- _Directions for this task_: Copy out every line of the items below word for word, leaving out the pictures.
[begin Material provided]
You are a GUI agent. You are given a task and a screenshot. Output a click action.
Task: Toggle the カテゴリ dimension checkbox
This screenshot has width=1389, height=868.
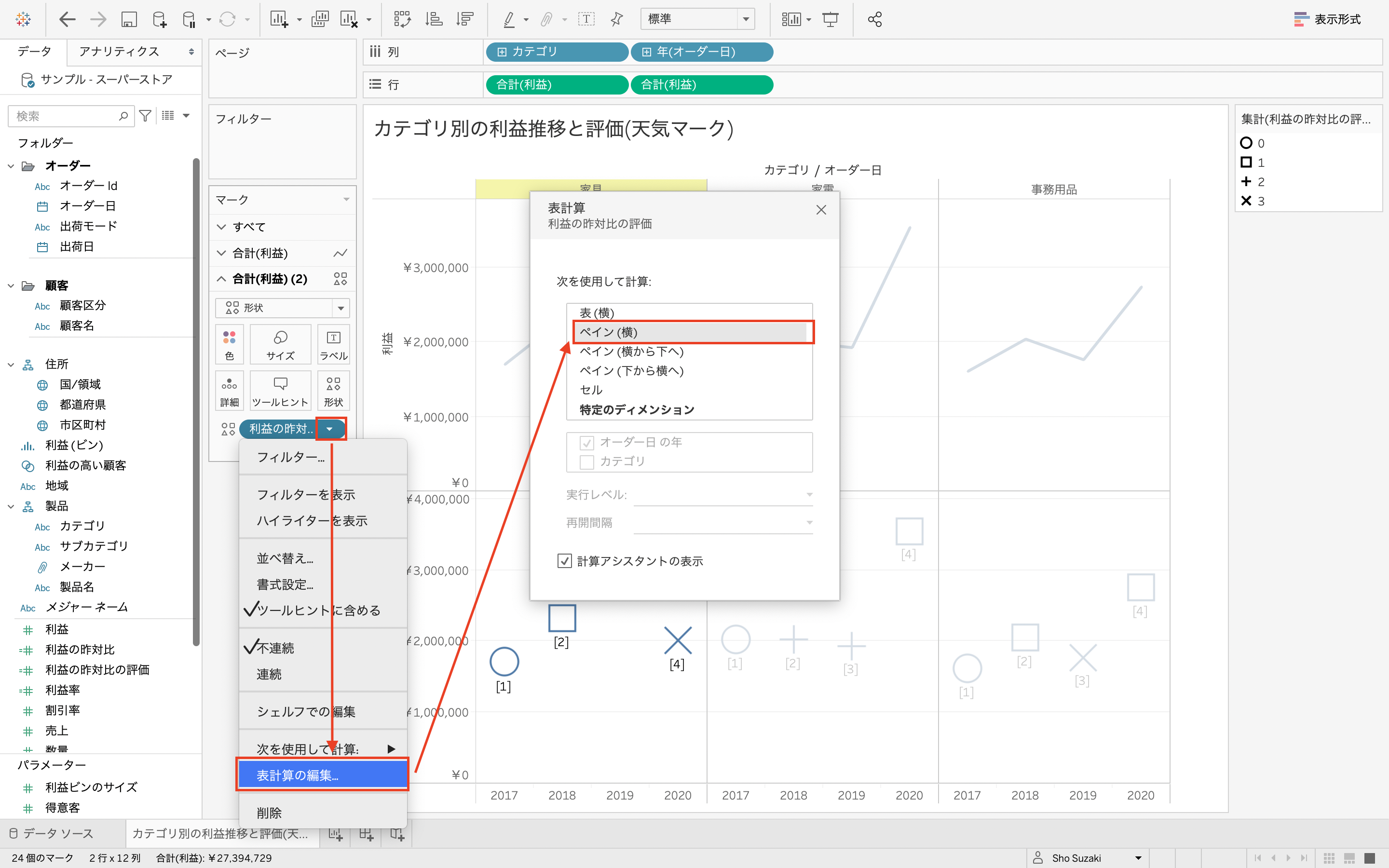point(586,461)
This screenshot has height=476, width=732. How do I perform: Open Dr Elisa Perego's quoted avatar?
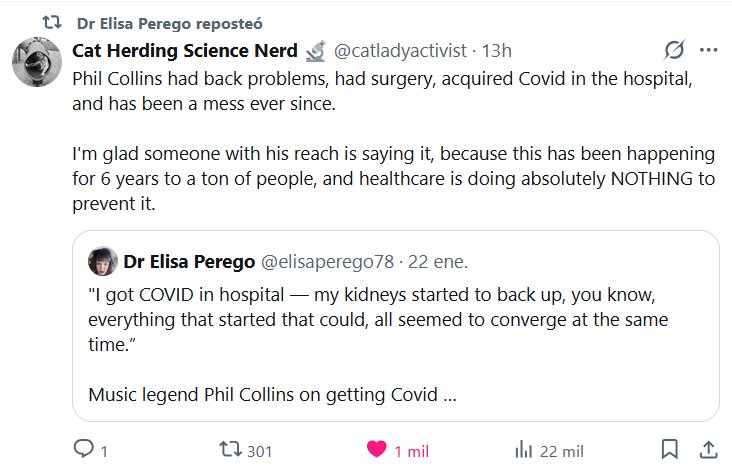pos(102,263)
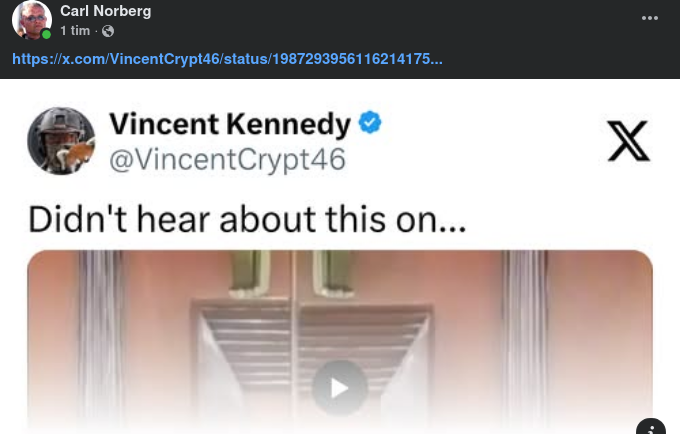680x434 pixels.
Task: Click Vincent Kennedy's helmet avatar
Action: 61,141
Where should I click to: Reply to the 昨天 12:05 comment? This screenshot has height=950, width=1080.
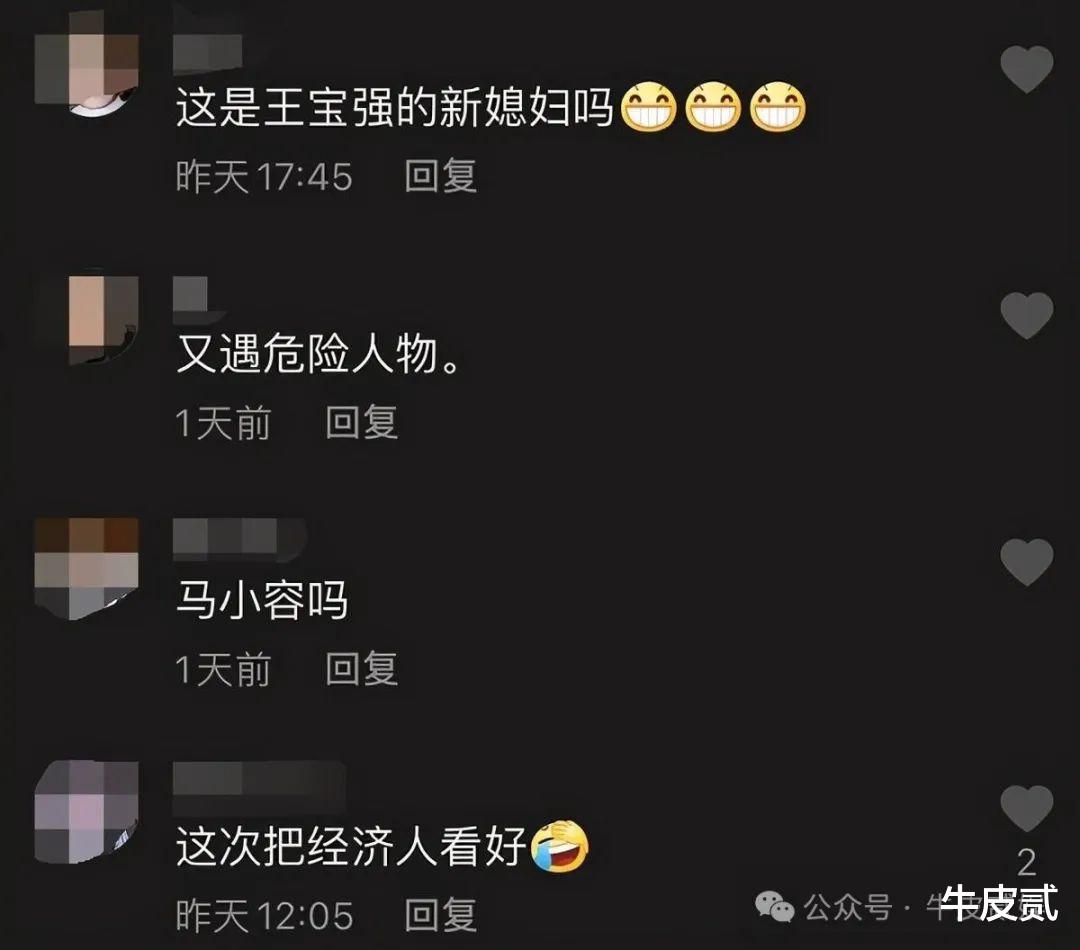pos(441,915)
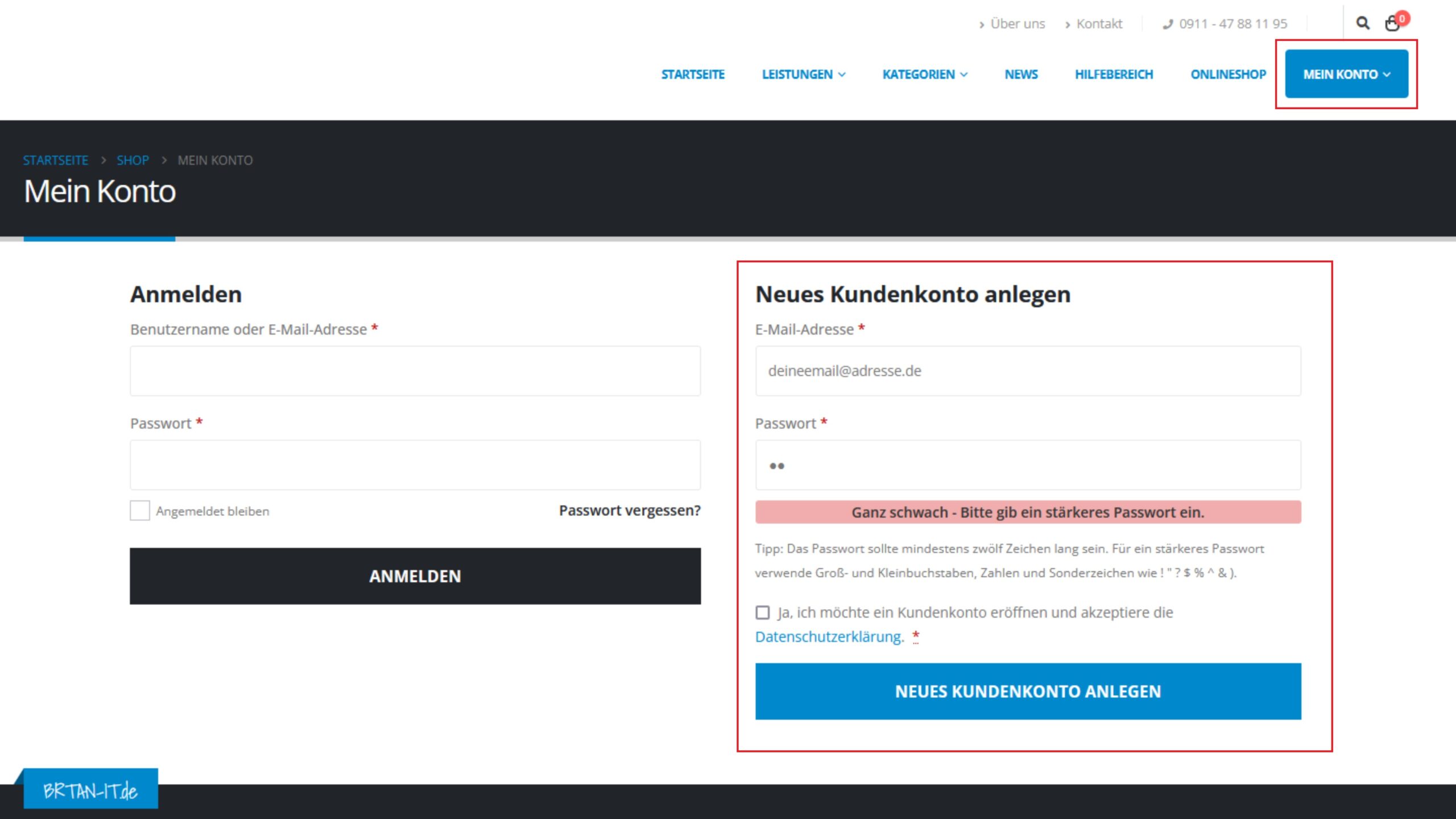Navigate to Onlineshop in the menu
This screenshot has width=1456, height=819.
1228,75
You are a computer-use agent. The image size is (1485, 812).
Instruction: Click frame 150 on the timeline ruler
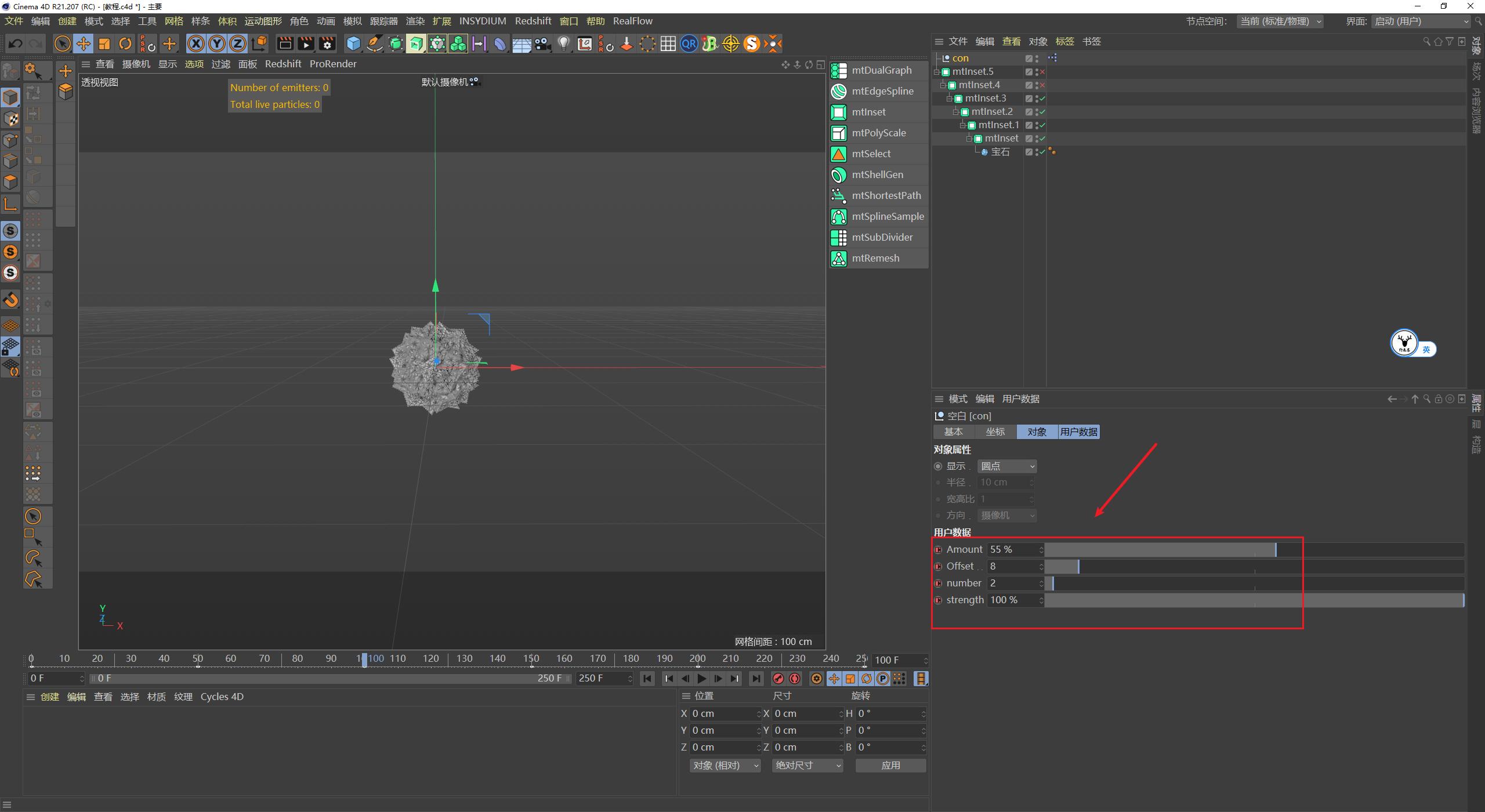coord(532,658)
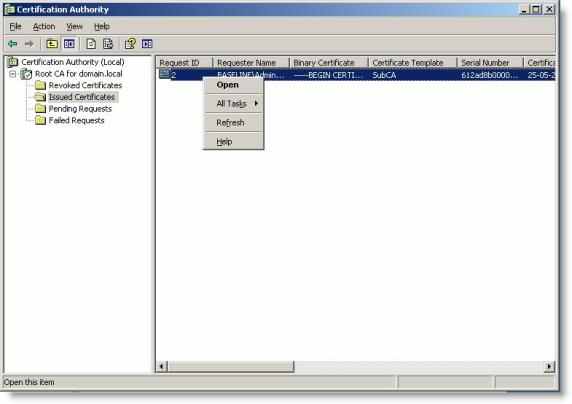Open the Action menu
This screenshot has width=572, height=404.
pyautogui.click(x=44, y=27)
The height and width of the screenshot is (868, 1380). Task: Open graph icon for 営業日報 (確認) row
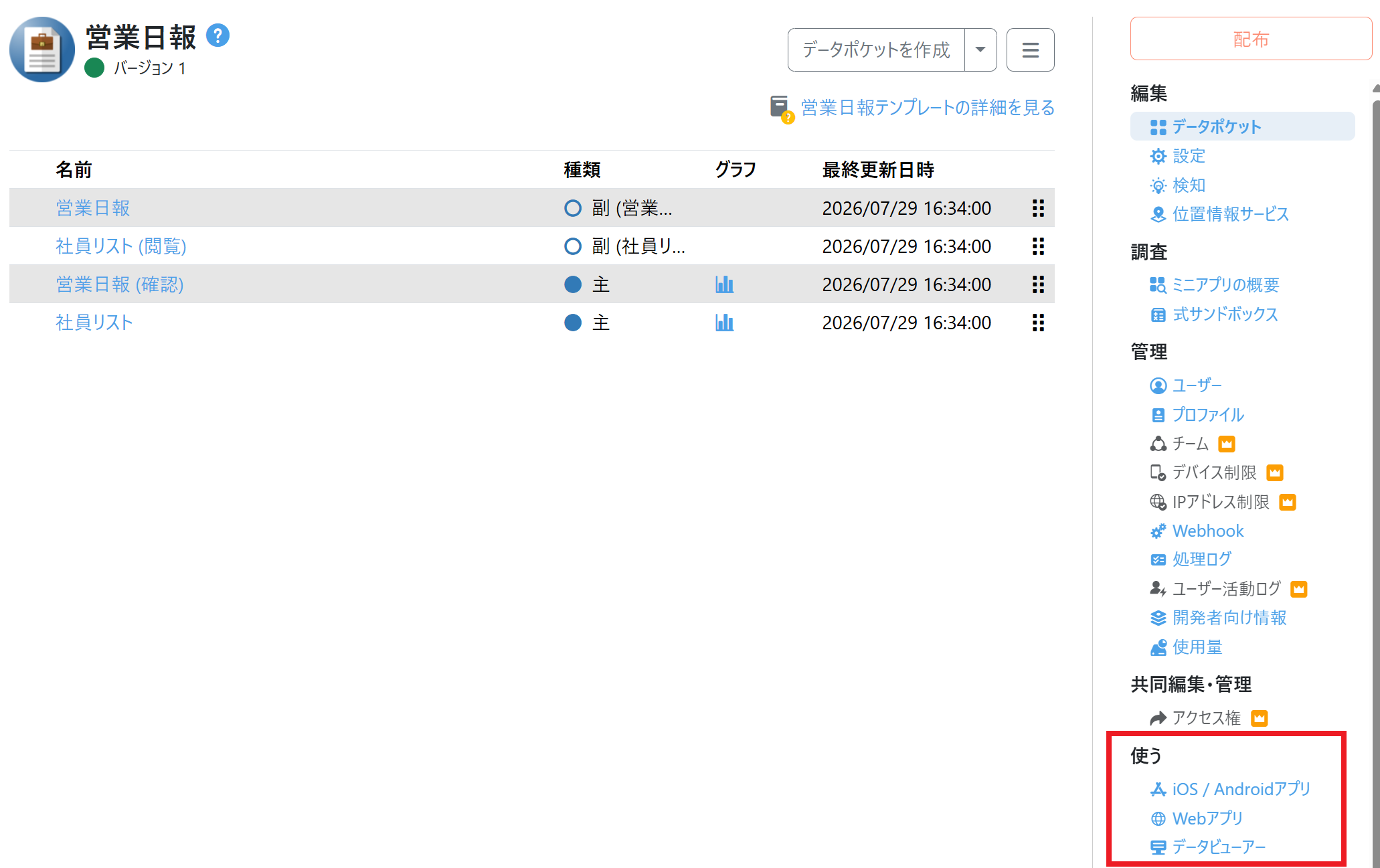(x=724, y=284)
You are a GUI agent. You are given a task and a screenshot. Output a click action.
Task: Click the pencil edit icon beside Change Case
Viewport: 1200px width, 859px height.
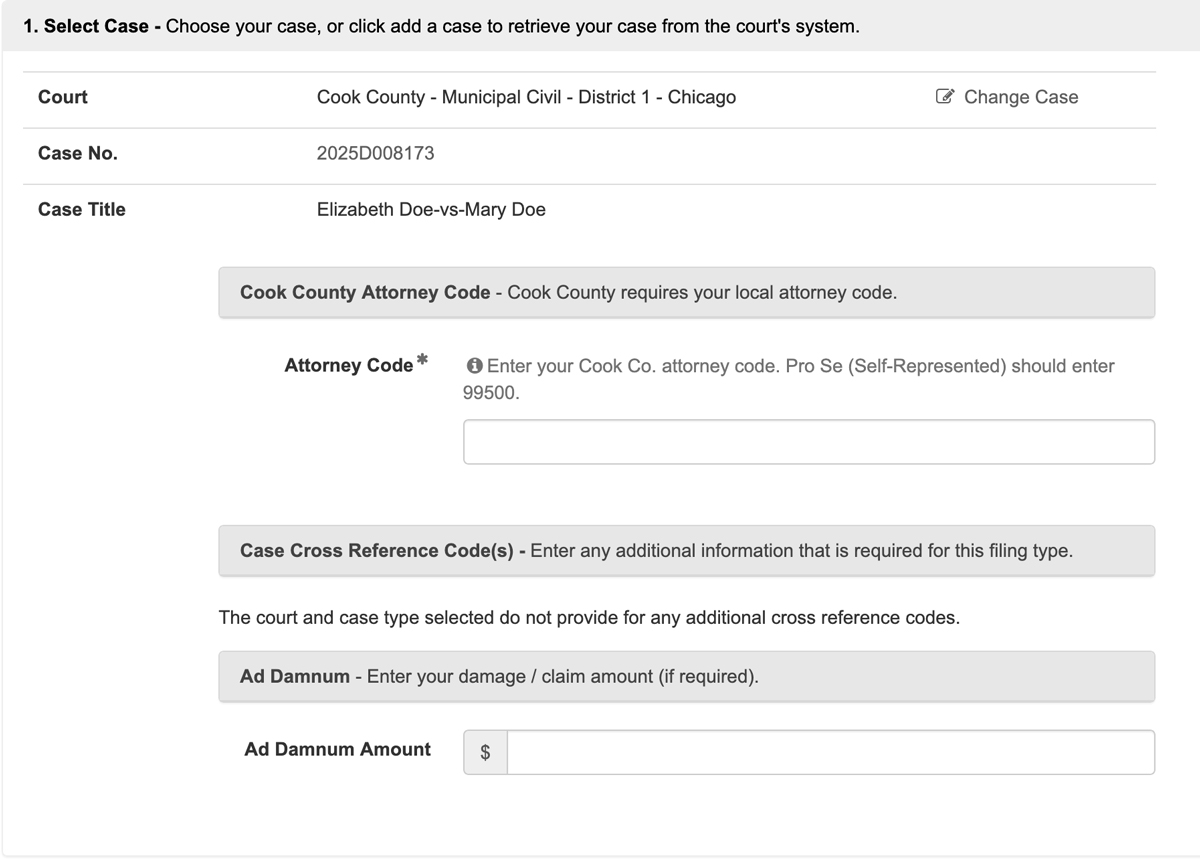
[end Material provided]
- _Response to this exercise_:
You are a GUI agent. You are given a task and a screenshot. Output a click action.
Task: Toggle the カテゴリ dimension checkbox
This screenshot has width=1389, height=868.
point(586,461)
This screenshot has height=476, width=732. How do I perform: Open Dr Elisa Perego's quoted avatar?
pos(102,263)
680x434 pixels.
Task: Click Vincent Kennedy's helmet avatar
Action: 61,141
Where should I click to: Reply to the 昨天 12:05 comment? This screenshot has height=950, width=1080.
pos(441,915)
Navigate to Onlineshop in the menu
This screenshot has width=1456, height=819.
1228,75
You are a computer-use agent. The image size is (1485, 812).
Instruction: Click frame 150 on the timeline ruler
coord(532,658)
Open the Action menu
This screenshot has width=572, height=404.
pyautogui.click(x=44, y=27)
The height and width of the screenshot is (868, 1380). Task: Open graph icon for 営業日報 (確認) row
(x=724, y=284)
You are a GUI agent. You are given a task and a screenshot. Output a click action.
Task: Click the pencil edit icon beside Change Case
Viewport: 1200px width, 859px height.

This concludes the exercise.